Another problem we can have with bones is a change in architecture. That means the structure of the bone – the hard part – changes and becomes less able to withstand stress. Think of a honeycomb structure, where you take out bits of the walls and put them in a different position. It’s often not as strong because the bone also looks a little bit like sponge when you dissect it out. This is called osteoporosis. If you want to have a very clear diagnosis of osteoporosis, you need to get what’s called a DEXA scan.
Arthritis, which is a condition that affects joints, may also include bony changes.People who have some type of arthritis may develop bumpiness, roughening and small cracks in the normally smooth bony surfaces of the affected joint(s), which can be painful or cause stiffness.
I haven’t mentioned a more sinister problem, which is cancer in the bone. That’s something we as physios don’t deal with. If we think that’s a possibility, we would refer you on to an appropriate medical specialist.
Our treatment of fractures and other bone injuries depends on the specific type of injury.
If you have a fractured bone, you usually have to immobilise it – stop it moving- so you can heal.
It’s like putting together a jigsaw puzzle – tricky to get it right if you’re always moving the pieces.
When the surfaces of each end of the broken parts of the bone are joined together like a jigsaw puzzle, they’ll heal much better and the alignment more normal. Different kinds of fractures heal at different rates.Bone healing is also influenced by the age, strength and overall health of the person with the fracture, as well as the kind of bone that’s damaged.
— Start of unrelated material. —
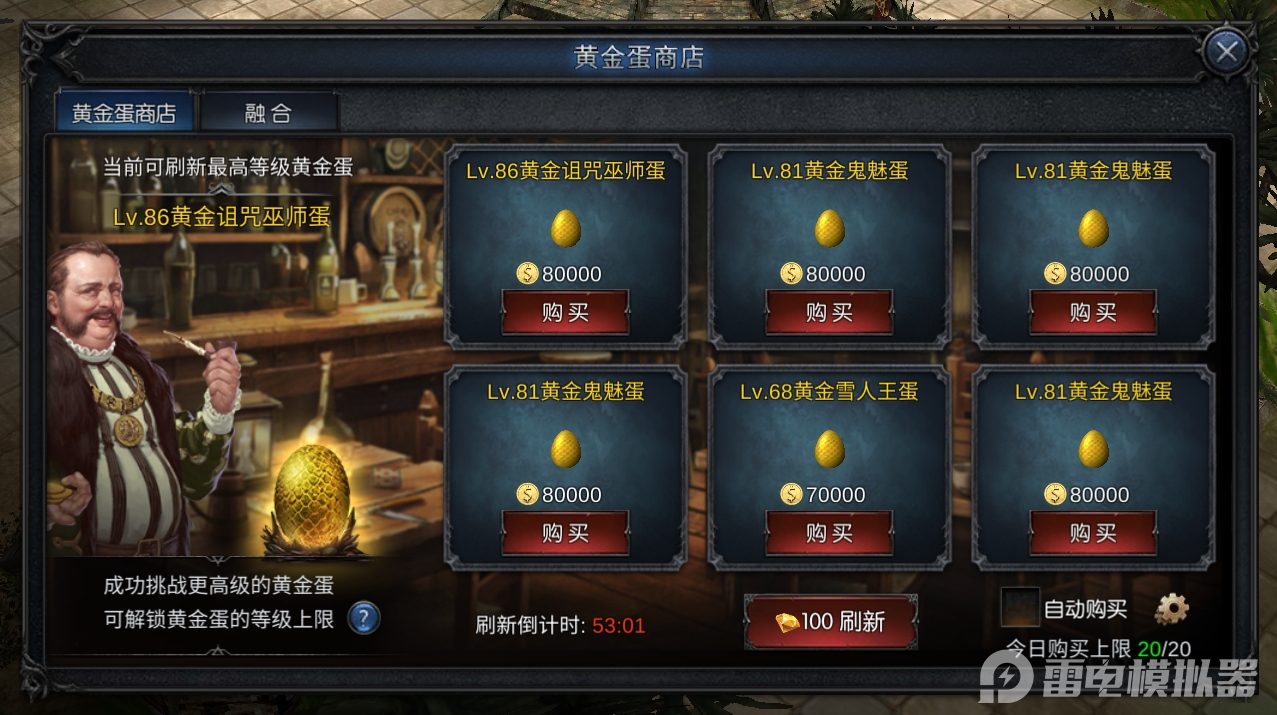
Task: Click 购买 under the bottom-right Lv.81黄金鬼魅蛋
Action: (1094, 533)
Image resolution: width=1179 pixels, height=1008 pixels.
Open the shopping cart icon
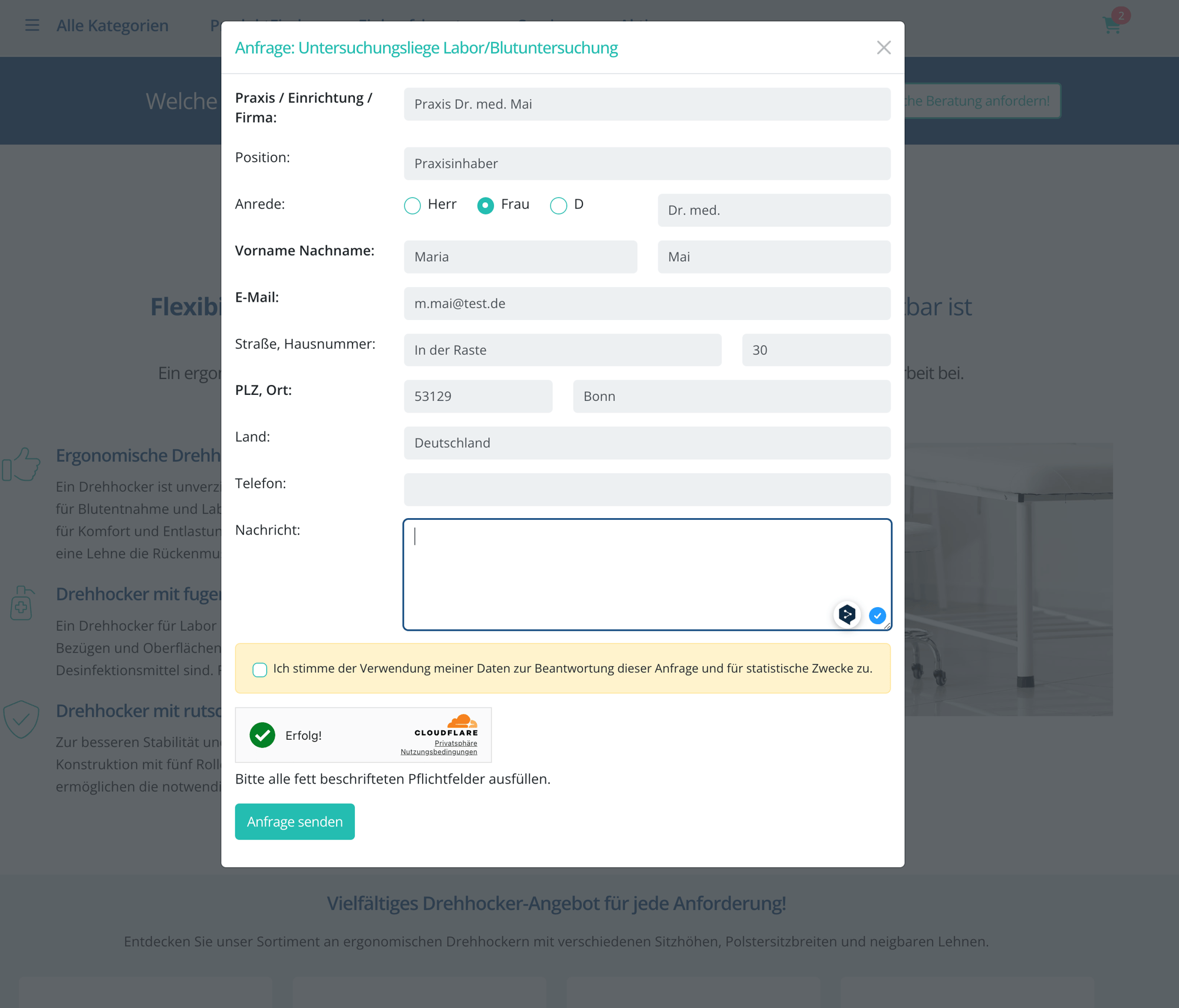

We stop the bones moving relative to another by applying plaster or putting the injured part in some kind of brace. These days you can also get special boots to enable leg bones to heal even while you’re walking. If you have a leg fracture, in most cases you can walk on it depending on where the fracture is, how bad the fracture is, and how old you are because that affects how quickly or how well you can heal. (With very severe fractures,there will be a period of time where no weight is allowed to be put on the leg). We may give you some aids to help you to do what you need to do. If it’s a lower leg or leg fracture, that will be something like a frame, crutches or a stick. That will enable you to put your weight on the aid rather than the bones, taking pressure off your bones and allowing you to heal properly.
When the plaster or the boot is taken off,the joint, (e.g. your ankle if you break a bone in your lower leg) will be extremely stiff. To be able to walk properly again, you have to regain your movement. As physios, we’ll help to get that joint moving by using hands-on therapy, allowing you to withstand load and move properly again. We’ll also help guide you as to when you can put a load on it, because it takes time to heal a fracture and different bones and injuries heal at different rates.
It’s really important that you get the right advice or your bone could either be damaged again or it might not be so strong. If you have another fall, you might find that you fracture or damage the area more easily.
Bones are also subject to the forces of the muscles that attach to them because the muscles have to work to pull on the bones so that part of the body will move. move.
As physios, we understand where muscles might pull on the bone. We can work out what movements will be safe as you’re healing and what movements are necessary for you to heal faster. It’s really important you get good advice so that you can heal as quickly as possible and be less likely to fracture or injure again.Doing certain exercises too early can lead to breakdown of the healing bone . Not starting other exercises early enough could lead to stiffness of nearby joints, weakness of the surrounding muscles, or less-than-ideal bone healing.
When the bone injury is a bruise, osteoporosis, arthritis or related to surgery, we’ll guideyour exercise and activity levels so the bone and surrounding tissues can be loaded and stressed at the optimal level for healing and getting back to work (and other activities) as soon as possible.